PARAMOUNT+: ESTRENOS DE ABRIL

La historia arranca de una manera muy tranquila: vemos a una familia en una escena cotidiana, los chicos tienen que ir a la escuela y mamá tiene que hacer sus cosas cotidianas. En el momento en el que Amy (watts) decide salir a correr solo con sus llaves y su smartphone, las cosas se empiezan a complicar.

 

PERDIDOS EN EL BOSQUE

Desde el principio el filme te lleva a través de la ansiedad del caos cotidiano de una madre sostén de familia: llamadas del trabajo, familia, quehaceres, amistades. Todo resulta transformarse en algo que al espectador le genera un poco de nerviosismo.  Lo cotidiano se transforma en caos cuando Amy está en el medio del bosque, a kilómetros de su casa, y se entera que hubo un tiroteo en la escuela de su hijo.

 

Tal y como indica su titulo en inglés, el filme pasa a ser una hora de desesperación, que transcurre en su totalidad con Watts en medio de un bosque, intentando por todos los medios llegar a su familia.

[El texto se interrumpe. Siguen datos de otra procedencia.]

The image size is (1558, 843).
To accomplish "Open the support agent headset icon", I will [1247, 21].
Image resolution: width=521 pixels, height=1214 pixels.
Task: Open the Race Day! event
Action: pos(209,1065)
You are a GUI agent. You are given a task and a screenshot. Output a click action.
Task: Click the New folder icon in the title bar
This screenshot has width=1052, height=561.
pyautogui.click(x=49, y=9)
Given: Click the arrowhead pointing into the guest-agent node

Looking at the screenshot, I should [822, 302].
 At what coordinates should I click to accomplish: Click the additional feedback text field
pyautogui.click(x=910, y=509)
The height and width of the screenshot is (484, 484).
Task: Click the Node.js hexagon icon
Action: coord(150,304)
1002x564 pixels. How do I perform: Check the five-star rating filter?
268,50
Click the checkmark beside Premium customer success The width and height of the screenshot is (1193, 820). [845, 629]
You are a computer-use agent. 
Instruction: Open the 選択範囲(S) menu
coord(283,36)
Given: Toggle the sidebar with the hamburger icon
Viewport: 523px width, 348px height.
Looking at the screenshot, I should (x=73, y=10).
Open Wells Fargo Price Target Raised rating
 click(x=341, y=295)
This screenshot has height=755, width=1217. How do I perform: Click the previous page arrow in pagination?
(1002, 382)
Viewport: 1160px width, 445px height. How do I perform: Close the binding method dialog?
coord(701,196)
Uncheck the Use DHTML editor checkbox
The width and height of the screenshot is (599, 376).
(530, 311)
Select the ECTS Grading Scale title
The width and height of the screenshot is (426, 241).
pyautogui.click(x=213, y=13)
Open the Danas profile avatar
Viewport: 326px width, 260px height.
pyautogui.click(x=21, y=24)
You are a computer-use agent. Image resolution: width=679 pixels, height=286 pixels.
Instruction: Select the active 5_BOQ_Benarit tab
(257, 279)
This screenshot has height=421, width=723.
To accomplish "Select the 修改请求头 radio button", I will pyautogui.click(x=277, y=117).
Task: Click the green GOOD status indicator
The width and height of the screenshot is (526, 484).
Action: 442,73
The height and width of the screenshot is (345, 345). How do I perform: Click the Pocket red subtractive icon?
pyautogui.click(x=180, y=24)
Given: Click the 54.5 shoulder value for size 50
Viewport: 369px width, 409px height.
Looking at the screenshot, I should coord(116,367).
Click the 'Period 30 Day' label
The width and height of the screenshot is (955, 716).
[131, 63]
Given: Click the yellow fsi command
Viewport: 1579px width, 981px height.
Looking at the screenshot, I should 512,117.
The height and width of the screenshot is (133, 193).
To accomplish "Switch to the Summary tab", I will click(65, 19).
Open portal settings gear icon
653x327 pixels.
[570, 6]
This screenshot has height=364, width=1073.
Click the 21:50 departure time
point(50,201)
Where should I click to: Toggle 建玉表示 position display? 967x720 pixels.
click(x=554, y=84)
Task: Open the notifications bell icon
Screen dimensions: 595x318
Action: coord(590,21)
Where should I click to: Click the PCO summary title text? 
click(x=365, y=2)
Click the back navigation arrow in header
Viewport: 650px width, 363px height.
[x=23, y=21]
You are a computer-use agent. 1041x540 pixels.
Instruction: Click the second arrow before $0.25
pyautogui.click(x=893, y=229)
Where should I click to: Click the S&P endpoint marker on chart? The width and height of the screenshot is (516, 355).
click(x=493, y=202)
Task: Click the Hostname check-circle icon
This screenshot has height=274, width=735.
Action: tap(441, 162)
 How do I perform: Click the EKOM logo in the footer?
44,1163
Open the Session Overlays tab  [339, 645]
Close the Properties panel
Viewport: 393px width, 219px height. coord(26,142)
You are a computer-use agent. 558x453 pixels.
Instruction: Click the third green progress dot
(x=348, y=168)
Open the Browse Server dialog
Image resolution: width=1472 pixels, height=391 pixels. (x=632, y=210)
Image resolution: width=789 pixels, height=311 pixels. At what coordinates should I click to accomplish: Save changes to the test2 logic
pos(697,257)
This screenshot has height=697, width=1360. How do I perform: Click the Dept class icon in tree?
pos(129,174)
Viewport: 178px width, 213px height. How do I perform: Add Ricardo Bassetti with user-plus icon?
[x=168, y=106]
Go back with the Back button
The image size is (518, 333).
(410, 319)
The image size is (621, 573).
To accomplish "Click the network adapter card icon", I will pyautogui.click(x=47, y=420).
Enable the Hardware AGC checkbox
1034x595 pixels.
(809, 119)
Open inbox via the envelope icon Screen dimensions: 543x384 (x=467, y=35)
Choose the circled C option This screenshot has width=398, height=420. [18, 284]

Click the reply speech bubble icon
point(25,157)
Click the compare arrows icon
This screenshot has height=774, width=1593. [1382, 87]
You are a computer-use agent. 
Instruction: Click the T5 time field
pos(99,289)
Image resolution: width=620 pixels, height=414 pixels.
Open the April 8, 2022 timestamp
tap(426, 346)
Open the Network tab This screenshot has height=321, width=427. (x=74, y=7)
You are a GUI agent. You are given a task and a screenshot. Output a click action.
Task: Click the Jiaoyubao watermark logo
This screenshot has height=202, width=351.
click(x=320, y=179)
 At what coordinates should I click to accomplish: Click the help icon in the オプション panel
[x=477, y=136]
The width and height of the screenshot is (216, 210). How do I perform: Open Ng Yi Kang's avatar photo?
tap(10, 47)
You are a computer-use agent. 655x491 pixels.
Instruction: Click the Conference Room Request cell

A medida que avanza la trama vamos conociendo momentos y sucesos de la vida de Amy, sin necesidad de ser expresado con diálogos, empezamos a conocer un trasfondo que nos daría a entender que conocemos al culpable del tiroteo.

La trama se mantiene solida en sus casi 90 minutos gracias a la impecable actuación de Watts, quien nos hace vivir los sentimientos y la angustia de su personaje ante una situación desesperante y desconocida. Las únicas interacciones de su personaje son enteramente a través de llamadas.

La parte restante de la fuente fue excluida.